Required action:
Read the records and write them out again exactly.

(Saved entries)
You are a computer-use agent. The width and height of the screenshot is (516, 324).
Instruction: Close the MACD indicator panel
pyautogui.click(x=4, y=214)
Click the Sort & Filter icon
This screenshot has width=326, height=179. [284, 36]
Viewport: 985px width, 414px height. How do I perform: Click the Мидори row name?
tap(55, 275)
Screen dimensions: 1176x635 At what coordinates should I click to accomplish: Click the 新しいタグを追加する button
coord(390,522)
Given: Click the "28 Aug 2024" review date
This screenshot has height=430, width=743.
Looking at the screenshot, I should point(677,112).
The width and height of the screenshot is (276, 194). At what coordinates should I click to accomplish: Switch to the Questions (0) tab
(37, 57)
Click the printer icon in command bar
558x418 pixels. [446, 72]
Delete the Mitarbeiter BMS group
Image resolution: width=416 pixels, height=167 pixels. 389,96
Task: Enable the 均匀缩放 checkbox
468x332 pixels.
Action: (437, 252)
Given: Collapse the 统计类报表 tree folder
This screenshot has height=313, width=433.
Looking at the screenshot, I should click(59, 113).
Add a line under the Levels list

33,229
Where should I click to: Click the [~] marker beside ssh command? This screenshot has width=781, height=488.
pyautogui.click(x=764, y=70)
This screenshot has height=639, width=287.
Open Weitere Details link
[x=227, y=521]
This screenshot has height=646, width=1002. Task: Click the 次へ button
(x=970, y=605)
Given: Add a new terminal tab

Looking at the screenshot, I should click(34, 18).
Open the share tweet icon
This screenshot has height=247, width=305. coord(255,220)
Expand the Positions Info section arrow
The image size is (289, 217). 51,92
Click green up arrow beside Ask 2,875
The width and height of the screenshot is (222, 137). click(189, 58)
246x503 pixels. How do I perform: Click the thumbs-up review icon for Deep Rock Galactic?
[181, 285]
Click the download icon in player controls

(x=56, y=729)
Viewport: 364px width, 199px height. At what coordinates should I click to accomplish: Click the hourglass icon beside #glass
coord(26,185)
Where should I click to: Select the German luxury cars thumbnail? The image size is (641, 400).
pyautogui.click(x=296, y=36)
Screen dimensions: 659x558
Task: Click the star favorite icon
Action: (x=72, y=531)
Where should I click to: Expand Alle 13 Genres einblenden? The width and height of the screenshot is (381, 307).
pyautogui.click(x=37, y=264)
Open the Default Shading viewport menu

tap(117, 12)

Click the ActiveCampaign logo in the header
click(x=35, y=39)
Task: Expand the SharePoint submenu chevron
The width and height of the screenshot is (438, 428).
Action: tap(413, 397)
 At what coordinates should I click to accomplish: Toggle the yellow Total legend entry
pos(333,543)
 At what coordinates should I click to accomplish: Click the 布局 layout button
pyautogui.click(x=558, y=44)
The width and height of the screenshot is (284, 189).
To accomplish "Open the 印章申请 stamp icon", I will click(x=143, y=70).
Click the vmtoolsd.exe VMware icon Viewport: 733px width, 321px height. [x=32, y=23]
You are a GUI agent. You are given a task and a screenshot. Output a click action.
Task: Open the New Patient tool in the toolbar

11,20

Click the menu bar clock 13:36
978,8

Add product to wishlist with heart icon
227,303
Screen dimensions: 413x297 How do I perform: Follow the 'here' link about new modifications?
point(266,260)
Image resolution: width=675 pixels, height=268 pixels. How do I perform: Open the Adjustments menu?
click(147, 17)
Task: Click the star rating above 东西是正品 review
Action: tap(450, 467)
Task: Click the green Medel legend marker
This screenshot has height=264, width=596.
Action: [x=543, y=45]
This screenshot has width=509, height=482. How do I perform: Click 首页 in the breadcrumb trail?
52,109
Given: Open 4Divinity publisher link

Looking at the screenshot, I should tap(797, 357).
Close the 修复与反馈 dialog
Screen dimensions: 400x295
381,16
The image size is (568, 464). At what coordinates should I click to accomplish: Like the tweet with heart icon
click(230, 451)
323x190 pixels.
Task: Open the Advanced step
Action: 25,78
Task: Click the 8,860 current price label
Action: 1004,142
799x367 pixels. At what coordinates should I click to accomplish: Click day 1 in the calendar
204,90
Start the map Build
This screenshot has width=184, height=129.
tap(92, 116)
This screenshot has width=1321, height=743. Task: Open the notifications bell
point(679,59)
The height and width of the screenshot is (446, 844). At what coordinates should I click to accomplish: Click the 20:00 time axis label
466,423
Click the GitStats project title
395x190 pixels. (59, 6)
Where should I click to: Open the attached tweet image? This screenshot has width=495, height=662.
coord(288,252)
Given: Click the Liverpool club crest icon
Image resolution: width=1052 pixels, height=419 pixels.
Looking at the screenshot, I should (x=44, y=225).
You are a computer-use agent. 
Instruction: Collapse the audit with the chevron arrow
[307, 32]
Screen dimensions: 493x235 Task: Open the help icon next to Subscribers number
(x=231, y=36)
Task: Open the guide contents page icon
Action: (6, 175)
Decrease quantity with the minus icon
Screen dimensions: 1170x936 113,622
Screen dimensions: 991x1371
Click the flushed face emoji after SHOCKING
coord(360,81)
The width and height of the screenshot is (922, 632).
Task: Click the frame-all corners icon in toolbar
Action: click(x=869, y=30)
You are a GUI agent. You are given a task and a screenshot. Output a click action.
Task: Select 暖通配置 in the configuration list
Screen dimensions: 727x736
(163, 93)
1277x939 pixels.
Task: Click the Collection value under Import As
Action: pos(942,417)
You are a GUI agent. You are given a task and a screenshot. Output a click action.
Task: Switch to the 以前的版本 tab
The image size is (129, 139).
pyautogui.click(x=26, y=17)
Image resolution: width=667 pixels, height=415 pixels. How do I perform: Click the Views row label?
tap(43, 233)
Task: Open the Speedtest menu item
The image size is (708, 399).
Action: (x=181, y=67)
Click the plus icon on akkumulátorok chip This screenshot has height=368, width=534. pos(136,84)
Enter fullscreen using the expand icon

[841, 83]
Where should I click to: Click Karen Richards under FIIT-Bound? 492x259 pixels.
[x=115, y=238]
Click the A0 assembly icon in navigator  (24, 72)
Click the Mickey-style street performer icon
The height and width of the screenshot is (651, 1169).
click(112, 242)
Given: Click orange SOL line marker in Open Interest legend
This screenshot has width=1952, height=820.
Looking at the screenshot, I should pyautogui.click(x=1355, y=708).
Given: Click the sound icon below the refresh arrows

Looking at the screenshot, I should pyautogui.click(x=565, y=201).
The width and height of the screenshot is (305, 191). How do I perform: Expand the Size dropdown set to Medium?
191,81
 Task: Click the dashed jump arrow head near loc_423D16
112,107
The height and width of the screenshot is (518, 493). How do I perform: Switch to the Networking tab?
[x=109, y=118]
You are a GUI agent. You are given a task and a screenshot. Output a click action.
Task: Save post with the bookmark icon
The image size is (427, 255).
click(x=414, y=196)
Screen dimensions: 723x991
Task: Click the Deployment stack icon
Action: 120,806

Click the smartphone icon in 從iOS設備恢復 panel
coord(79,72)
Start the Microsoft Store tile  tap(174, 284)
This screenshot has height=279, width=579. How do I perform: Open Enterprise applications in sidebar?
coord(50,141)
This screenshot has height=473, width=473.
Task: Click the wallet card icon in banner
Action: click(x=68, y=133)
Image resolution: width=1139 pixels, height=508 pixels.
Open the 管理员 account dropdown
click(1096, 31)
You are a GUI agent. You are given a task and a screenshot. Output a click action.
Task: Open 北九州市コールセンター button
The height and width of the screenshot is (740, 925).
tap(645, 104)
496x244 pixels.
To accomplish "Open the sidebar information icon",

Answer space:
You are a computer-use agent. The width and height of the screenshot is (516, 324).
Instruction: Close the MACD indicator panel
pyautogui.click(x=4, y=214)
Click the Sort & Filter icon
This screenshot has width=326, height=179. [284, 36]
Viewport: 985px width, 414px height. How do I perform: Click the Мидори row name?
tap(55, 275)
Screen dimensions: 1176x635 At what coordinates should I click to accomplish: Click the 新しいタグを追加する button
coord(390,522)
Given: Click the "28 Aug 2024" review date
This screenshot has height=430, width=743.
Looking at the screenshot, I should point(677,112).
The width and height of the screenshot is (276, 194). At what coordinates should I click to accomplish: Switch to the Questions (0) tab
(37, 57)
Click the printer icon in command bar
558x418 pixels. [446, 72]
Delete the Mitarbeiter BMS group
Image resolution: width=416 pixels, height=167 pixels. 389,96
Task: Enable the 均匀缩放 checkbox
468x332 pixels.
Action: (437, 252)
Given: Collapse the 统计类报表 tree folder
This screenshot has height=313, width=433.
Looking at the screenshot, I should click(59, 113).
Add a line under the Levels list

33,229
Where should I click to: Click the [~] marker beside ssh command? This screenshot has width=781, height=488.
pyautogui.click(x=764, y=70)
This screenshot has height=639, width=287.
Open Weitere Details link
[x=227, y=521]
This screenshot has height=646, width=1002. Task: Click the 次へ button
(x=970, y=605)
Given: Add a new terminal tab

Looking at the screenshot, I should click(34, 18).
Open the share tweet icon
This screenshot has height=247, width=305. coord(255,220)
Expand the Positions Info section arrow
The image size is (289, 217). 51,92
Click green up arrow beside Ask 2,875
The width and height of the screenshot is (222, 137). click(189, 58)
246x503 pixels. How do I perform: Click the thumbs-up review icon for Deep Rock Galactic?
[181, 285]
Click the download icon in player controls

(x=56, y=729)
Viewport: 364px width, 199px height. At what coordinates should I click to accomplish: Click the hourglass icon beside #glass
coord(26,185)
Where should I click to: Select the German luxury cars thumbnail? The image size is (641, 400).
pyautogui.click(x=296, y=36)
Screen dimensions: 659x558
Task: Click the star favorite icon
Action: (x=72, y=531)
Where should I click to: Expand Alle 13 Genres einblenden? The width and height of the screenshot is (381, 307).
pyautogui.click(x=37, y=264)
Open the Default Shading viewport menu

tap(117, 12)

Click the ActiveCampaign logo in the header
click(x=35, y=39)
Task: Expand the SharePoint submenu chevron
The width and height of the screenshot is (438, 428).
Action: tap(413, 397)
 At what coordinates should I click to accomplish: Toggle the yellow Total legend entry
pos(333,543)
 At what coordinates should I click to accomplish: Click the 布局 layout button
pyautogui.click(x=558, y=44)
The width and height of the screenshot is (284, 189).
To accomplish "Open the 印章申请 stamp icon", I will click(x=143, y=70).
Click the vmtoolsd.exe VMware icon Viewport: 733px width, 321px height. [x=32, y=23]
You are a GUI agent. You are given a task and a screenshot. Output a click action.
Task: Open the New Patient tool in the toolbar

11,20

Click the menu bar clock 13:36
978,8

Add product to wishlist with heart icon
227,303
Screen dimensions: 413x297 How do I perform: Follow the 'here' link about new modifications?
point(266,260)
Image resolution: width=675 pixels, height=268 pixels. How do I perform: Open the Adjustments menu?
click(147, 17)
Task: Click the star rating above 东西是正品 review
Action: tap(450, 467)
Task: Click the green Medel legend marker
This screenshot has height=264, width=596.
Action: [x=543, y=45]
This screenshot has width=509, height=482. How do I perform: Click 首页 in the breadcrumb trail?
52,109
Given: Open 4Divinity publisher link

Looking at the screenshot, I should tap(797, 357).
Close the 修复与反馈 dialog
Screen dimensions: 400x295
381,16
The image size is (568, 464). At what coordinates should I click to accomplish: Like the tweet with heart icon
click(230, 451)
323x190 pixels.
Task: Open the Advanced step
Action: 25,78
Task: Click the 8,860 current price label
Action: 1004,142
799x367 pixels. At what coordinates should I click to accomplish: Click day 1 in the calendar
204,90
Start the map Build
This screenshot has width=184, height=129.
tap(92, 116)
This screenshot has width=1321, height=743. Task: Open the notifications bell
point(679,59)
The height and width of the screenshot is (446, 844). At what coordinates should I click to accomplish: Click the 20:00 time axis label
466,423
Click the GitStats project title
395x190 pixels. (59, 6)
Where should I click to: Open the attached tweet image? This screenshot has width=495, height=662.
coord(288,252)
Given: Click the Liverpool club crest icon
Image resolution: width=1052 pixels, height=419 pixels.
Looking at the screenshot, I should (x=44, y=225).
You are a computer-use agent. 
Instruction: Collapse the audit with the chevron arrow
[307, 32]
Screen dimensions: 493x235 Task: Open the help icon next to Subscribers number
(x=231, y=36)
Task: Open the guide contents page icon
Action: (6, 175)
Decrease quantity with the minus icon
Screen dimensions: 1170x936 113,622
Screen dimensions: 991x1371
Click the flushed face emoji after SHOCKING
coord(360,81)
The width and height of the screenshot is (922, 632).
Task: Click the frame-all corners icon in toolbar
Action: click(x=869, y=30)
You are a GUI agent. You are given a task and a screenshot. Output a click action.
Task: Select 暖通配置 in the configuration list
Screen dimensions: 727x736
(163, 93)
1277x939 pixels.
Task: Click the Collection value under Import As
Action: pos(942,417)
You are a GUI agent. You are given a task and a screenshot. Output a click action.
Task: Switch to the 以前的版本 tab
The image size is (129, 139).
pyautogui.click(x=26, y=17)
Image resolution: width=667 pixels, height=415 pixels. How do I perform: Click the Views row label?
tap(43, 233)
Task: Open the Speedtest menu item
The image size is (708, 399).
Action: (x=181, y=67)
Click the plus icon on akkumulátorok chip This screenshot has height=368, width=534. pos(136,84)
Enter fullscreen using the expand icon

[841, 83]
Where should I click to: Click Karen Richards under FIIT-Bound? 492x259 pixels.
[x=115, y=238]
Click the A0 assembly icon in navigator  (24, 72)
Click the Mickey-style street performer icon
The height and width of the screenshot is (651, 1169).
click(112, 242)
Given: Click orange SOL line marker in Open Interest legend
This screenshot has width=1952, height=820.
Looking at the screenshot, I should pyautogui.click(x=1355, y=708).
Given: Click the sound icon below the refresh arrows

Looking at the screenshot, I should pyautogui.click(x=565, y=201).
The width and height of the screenshot is (305, 191). How do I perform: Expand the Size dropdown set to Medium?
191,81
 Task: Click the dashed jump arrow head near loc_423D16
112,107
The height and width of the screenshot is (518, 493). How do I perform: Switch to the Networking tab?
[x=109, y=118]
You are a GUI agent. You are given a task and a screenshot. Output a click action.
Task: Save post with the bookmark icon
The image size is (427, 255).
click(x=414, y=196)
Screen dimensions: 723x991
Task: Click the Deployment stack icon
Action: 120,806

Click the smartphone icon in 從iOS設備恢復 panel
coord(79,72)
Start the Microsoft Store tile  tap(174, 284)
This screenshot has height=279, width=579. How do I perform: Open Enterprise applications in sidebar?
coord(50,141)
This screenshot has height=473, width=473.
Task: Click the wallet card icon in banner
Action: click(x=68, y=133)
Image resolution: width=1139 pixels, height=508 pixels.
Open the 管理员 account dropdown
click(1096, 31)
You are a GUI agent. You are given a task and a screenshot. Output a click action.
Task: Open 北九州市コールセンター button
The height and width of the screenshot is (740, 925).
tap(645, 104)
496x244 pixels.
To accomplish "Open the sidebar information icon",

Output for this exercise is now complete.